A couple of ladies told me it looked like I had a big...

...penis in my pants in this picture! They emailed me after I had posted it on Facebook. Embarrassed then, I deleted it, but looking back I wasn't sure why that bothered me. Why would I be embarrassed because of that? That would be a compliment, right? I can see that it's simply the lighting and the fact my once tight jeans, a gift from a very fashionable gal, had become baggy on me. I never noticed it when I first saw the picture. You most likely didn't either. These girls like to pick on me, so they look for anything. They like to say dirty things to me, write me nasty stuff and try and get me all upset. I try and ignore them, but they seem to know just what to say to get me frustrated.

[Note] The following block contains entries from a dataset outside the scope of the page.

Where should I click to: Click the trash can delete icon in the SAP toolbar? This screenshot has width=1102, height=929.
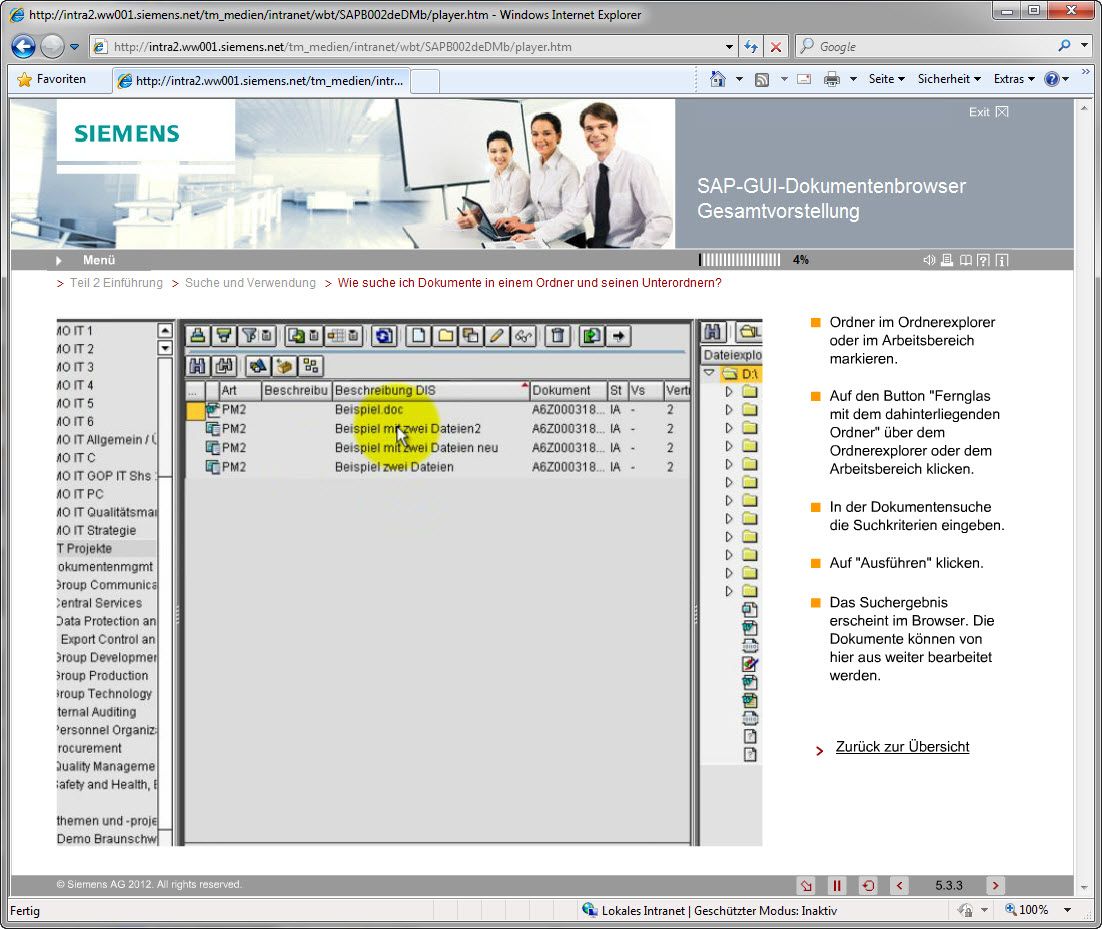(x=559, y=336)
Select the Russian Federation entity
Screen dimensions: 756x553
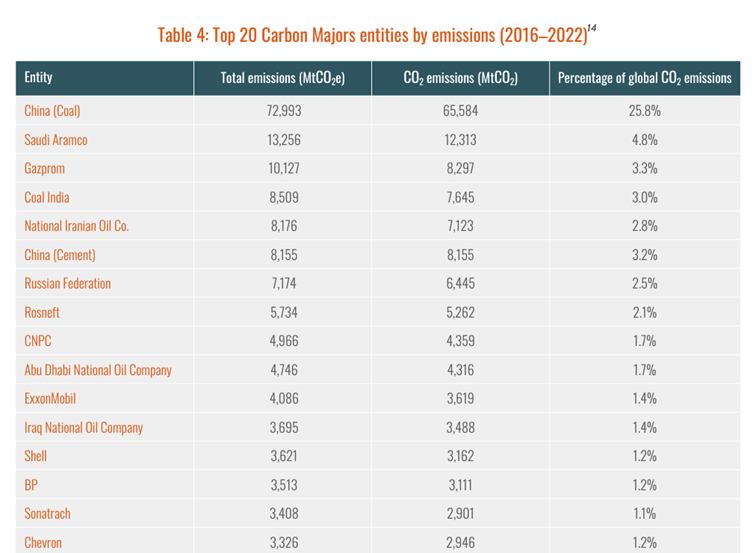tap(67, 283)
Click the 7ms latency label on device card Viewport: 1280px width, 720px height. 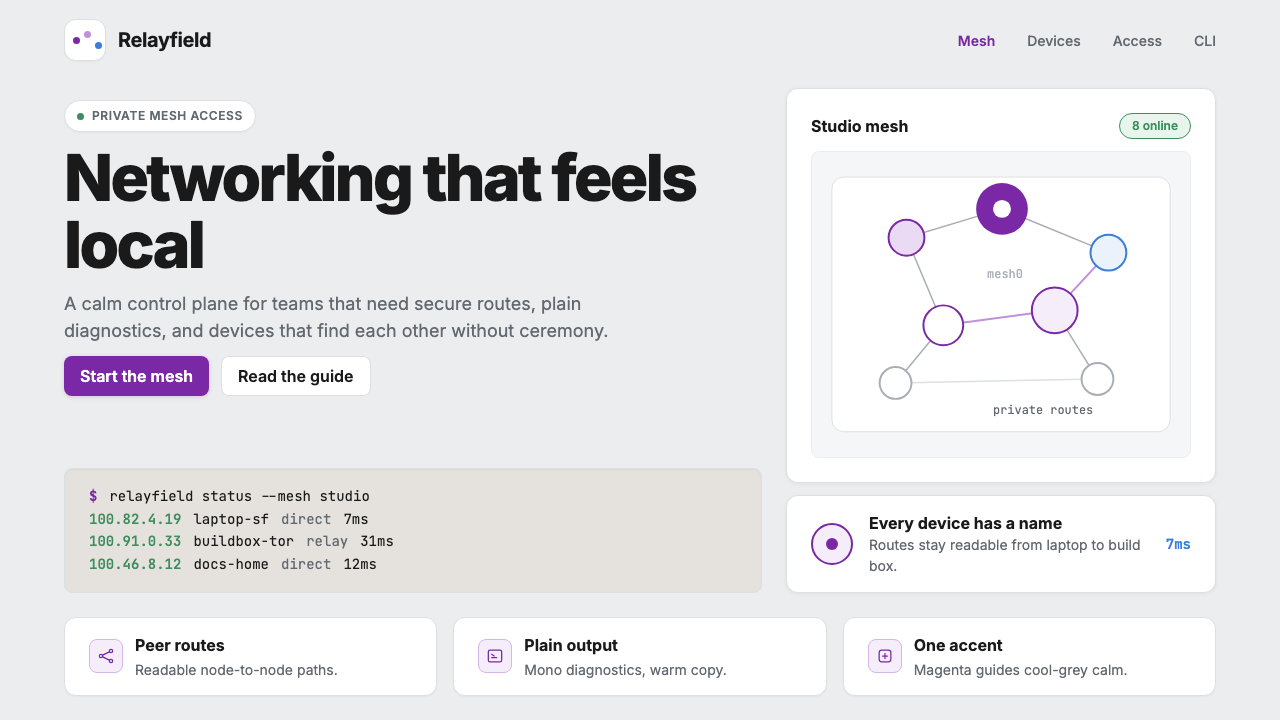pos(1178,544)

Only took the picture, so I could play around trying to make smoke and fire and mystical colors, but I'm also hiding the mess in the place I live. I hadn't intended on anyone seeing it. I was just playing around. Then the more I looked at myself in the photo, the more I liked my new look. I just needed smaller jeans! Last night before bed, I was going through boxes of old clothes and found some jeans I had from 20 years ago. I remember the day and the store I bought them. I don't now why I still had them, but I easily fit into them. It's hard to let good old jeans go. To say goodbye to your favorite pair of pants, is so hard. It was like going back in time when I stepped into them! I began thinking about what I was doing when I had bought these jeans. Who I had been with at the time. Where I was in these jeans. Who I was then. The story these jeans could tell.

There needs to be a photo of me in those old jeans, they're tight!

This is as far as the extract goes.